Claude Opus 4

Name: Claude Opus 4
Author: Anthropic

Multimodal

Anthropic

Claude Opus 4 is Anthropic's most powerful model and the world's best coding model from the Claude 4 family. It delivers sustained performance on complex long-running tasks and agentic workflows. Opus 4 excels at coding, advanced reasoning, and can use tools (such as web search) during extended thinking. It supports parallel tool execution and features improved memory capabilities.

Key Specifications

Parameters

Context

200.0K

Release Date

May 22, 2025

Average Score

64.6%

Results Blog

Timeline

Key dates in the model's history

Announcement

May 22, 2025

Last Update

July 19, 2025

Today

July 7, 2026

Technical Specifications

Parameters

Training Tokens

Knowledge Cutoff

Family

Capabilities

MultimodalZeroEval

Pricing & Availability

Input (per 1M tokens)

$15.00

Output (per 1M tokens)

$75.00

Max Input Tokens

200.0K

Max Output Tokens

128.0K

Supported Features

Function CallingStructured OutputCode ExecutionWeb SearchBatch InferenceFine-tuning

Benchmark Results

Model performance metrics across various tests and benchmarks

Programming

Programming skills tests

SWE-Bench Verified

computation in time testing (several attempts, choice with help model evaluation). Without thinking. On basis 5 and methodology SWE-bench for computations • Self-reported

72.5%

Reasoning

Logical reasoning and analysis

GPQA

Diamond: Extended thinking (to 64 thousand tokens) with in time testing (attempts, choice on basis model evaluation).

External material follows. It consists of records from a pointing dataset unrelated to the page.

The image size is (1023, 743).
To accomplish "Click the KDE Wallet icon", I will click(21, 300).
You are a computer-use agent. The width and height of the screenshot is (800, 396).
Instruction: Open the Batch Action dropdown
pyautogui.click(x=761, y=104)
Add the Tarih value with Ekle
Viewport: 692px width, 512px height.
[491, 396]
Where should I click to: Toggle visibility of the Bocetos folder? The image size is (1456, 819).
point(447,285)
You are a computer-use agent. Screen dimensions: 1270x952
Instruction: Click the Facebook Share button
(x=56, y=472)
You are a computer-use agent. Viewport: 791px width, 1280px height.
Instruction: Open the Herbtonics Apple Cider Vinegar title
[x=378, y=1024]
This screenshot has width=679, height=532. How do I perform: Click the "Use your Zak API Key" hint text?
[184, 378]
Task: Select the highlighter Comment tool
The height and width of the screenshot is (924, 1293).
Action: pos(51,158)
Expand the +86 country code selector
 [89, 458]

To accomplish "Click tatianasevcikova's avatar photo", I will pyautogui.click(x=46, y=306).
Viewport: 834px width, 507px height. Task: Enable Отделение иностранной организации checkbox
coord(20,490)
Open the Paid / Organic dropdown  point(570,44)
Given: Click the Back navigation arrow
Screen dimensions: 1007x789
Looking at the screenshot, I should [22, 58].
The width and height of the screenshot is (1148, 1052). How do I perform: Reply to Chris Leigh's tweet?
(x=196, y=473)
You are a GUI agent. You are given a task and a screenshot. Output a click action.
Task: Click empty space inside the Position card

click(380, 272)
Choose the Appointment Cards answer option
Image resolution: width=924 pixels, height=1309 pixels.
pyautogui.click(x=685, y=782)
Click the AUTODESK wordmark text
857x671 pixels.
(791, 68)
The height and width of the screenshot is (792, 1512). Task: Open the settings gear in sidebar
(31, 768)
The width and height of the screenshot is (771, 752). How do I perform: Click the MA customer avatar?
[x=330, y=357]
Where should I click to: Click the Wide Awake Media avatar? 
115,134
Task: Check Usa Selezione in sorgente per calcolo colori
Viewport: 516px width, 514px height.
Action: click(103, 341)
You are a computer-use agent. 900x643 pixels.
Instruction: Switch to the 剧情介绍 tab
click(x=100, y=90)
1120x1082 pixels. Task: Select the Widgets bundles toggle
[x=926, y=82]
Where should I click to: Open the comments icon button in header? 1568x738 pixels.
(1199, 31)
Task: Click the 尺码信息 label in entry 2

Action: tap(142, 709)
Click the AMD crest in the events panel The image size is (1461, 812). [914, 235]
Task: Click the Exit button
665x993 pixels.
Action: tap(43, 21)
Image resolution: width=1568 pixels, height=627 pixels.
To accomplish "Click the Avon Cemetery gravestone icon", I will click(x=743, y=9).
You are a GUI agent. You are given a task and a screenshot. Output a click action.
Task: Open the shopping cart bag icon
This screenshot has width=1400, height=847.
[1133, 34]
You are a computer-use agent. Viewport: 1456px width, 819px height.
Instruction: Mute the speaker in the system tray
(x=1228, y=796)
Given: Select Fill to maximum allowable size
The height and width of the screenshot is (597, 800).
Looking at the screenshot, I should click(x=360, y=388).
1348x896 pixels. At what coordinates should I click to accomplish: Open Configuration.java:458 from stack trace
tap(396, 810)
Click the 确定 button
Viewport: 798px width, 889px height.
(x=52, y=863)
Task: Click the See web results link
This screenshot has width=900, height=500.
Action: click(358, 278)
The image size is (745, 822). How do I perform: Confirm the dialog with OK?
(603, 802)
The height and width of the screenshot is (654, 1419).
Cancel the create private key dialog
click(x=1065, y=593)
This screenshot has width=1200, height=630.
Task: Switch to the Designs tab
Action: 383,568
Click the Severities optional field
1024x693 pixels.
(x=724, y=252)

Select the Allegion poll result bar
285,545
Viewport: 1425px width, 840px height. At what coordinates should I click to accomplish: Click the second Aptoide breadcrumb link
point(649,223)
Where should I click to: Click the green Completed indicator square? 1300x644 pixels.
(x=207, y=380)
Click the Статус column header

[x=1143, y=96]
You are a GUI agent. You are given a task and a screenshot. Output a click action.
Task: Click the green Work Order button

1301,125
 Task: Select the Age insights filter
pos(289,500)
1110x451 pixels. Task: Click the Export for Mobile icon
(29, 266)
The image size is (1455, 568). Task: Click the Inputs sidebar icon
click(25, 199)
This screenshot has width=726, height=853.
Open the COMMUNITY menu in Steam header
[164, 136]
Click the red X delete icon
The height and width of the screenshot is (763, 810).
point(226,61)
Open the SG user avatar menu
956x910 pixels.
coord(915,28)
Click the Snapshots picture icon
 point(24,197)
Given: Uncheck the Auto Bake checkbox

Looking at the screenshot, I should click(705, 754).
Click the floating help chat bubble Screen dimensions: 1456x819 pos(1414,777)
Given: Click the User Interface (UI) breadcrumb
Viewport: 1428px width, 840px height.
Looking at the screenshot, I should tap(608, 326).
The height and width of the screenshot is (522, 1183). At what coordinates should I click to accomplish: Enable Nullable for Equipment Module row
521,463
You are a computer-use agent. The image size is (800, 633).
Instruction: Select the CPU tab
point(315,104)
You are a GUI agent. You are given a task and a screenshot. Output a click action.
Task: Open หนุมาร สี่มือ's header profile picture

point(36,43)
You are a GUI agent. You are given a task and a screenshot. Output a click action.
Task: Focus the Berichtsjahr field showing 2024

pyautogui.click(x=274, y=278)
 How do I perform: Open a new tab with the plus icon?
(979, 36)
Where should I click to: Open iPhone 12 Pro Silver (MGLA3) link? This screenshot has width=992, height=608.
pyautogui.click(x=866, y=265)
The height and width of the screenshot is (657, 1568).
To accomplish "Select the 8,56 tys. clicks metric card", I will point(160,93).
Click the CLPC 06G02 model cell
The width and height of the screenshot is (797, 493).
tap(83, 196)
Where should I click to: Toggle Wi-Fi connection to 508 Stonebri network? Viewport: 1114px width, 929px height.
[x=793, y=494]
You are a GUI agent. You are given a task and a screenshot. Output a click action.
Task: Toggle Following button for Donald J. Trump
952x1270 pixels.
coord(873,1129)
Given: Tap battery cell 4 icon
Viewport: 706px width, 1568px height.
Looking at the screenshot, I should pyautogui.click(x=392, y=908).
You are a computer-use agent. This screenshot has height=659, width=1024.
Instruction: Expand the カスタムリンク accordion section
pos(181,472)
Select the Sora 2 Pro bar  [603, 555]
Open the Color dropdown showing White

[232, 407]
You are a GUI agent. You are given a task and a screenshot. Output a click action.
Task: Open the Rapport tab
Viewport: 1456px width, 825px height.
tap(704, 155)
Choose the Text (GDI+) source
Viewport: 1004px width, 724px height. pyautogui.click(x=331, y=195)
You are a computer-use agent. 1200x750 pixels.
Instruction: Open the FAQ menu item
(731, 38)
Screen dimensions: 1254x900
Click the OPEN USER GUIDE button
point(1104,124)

Based on 5 and appendix to blog • Self-reported

79.6%

Other Tests

Specialized benchmarks

AIME 2025

Extended thinking (to 64 thousand tokens) with in time testing (several attempts, internal choice model on basis evaluations). by (top_p 0,95). On basis 4, 5 and to blog • Self-reported

75.5%

ARC-AGI v2

accuracy • Verified

8.6%

MMMLU

Extended thinking (to 64K tokens). Average value by 14 On basis to blog and 3 • Self-reported

88.8%

MMMU (validation)

Extended thinking (to 64K tokens). On basis to blog • Self-reported

76.5%

TAU-bench Airline

Extended thinking with tool use (to 64K tokens, addition to prompt, increased maximum number steps). Based on appendix to blog and methodology TAU-bench. • Self-reported

59.6%

TAU-bench Retail

Extended thinking with tool use (to 64K tokens, addition to prompt, increased maximum number steps). Based on appendix to blog and methodology TAU-bench. • Self-reported

81.4%

Terminal-bench

computation at testing (attempts, choice with help model evaluation). Without mode thinking. Claude Code in capacity agentic On basis 2 and 5 • Self-reported

39.2%

License & Metadata

License

proprietary

Announcement Date

May 22, 2025

Last Updated

July 19, 2025

Similar Models

All Models

Claude Sonnet 4

Anthropic

Best score:0.8 (GPQA)

Released:May 2025

Price:$3.00/1M tokens

Claude 3 Haiku

Anthropic

Best score:0.9 (ARC)

Released:Mar 2024

Price:$0.25/1M tokens

Claude 3.7 Sonnet

Anthropic

Best score:0.8 (GPQA)

Released:Feb 2025

Price:$3.00/1M tokens

Claude 3 Sonnet

Anthropic

Best score:0.9 (ARC)

Released:Feb 2024

Price:$3.00/1M tokens

Claude 3.5 Sonnet

Anthropic

Best score:0.9 (HumanEval)

Released:Oct 2024

Price:$3.00/1M tokens

Claude Opus 4.6

Anthropic

Best score:1.0 (TAU)

Released:Feb 2026

Price:$5.00/1M tokens

Claude Sonnet 4.6

Anthropic

Best score:0.9 (GPQA)

Released:Feb 2026

Price:$3.00/1M tokens

Claude Opus 4.1

Anthropic

Best score:0.8 (TAU)

Released:Aug 2025

Price:$15.00/1M tokens

Recommendations are based on similarity of characteristics: developer organization, multimodality, parameter size, and benchmark performance. Choose a model to compare or go to the full catalog to browse all available AI models.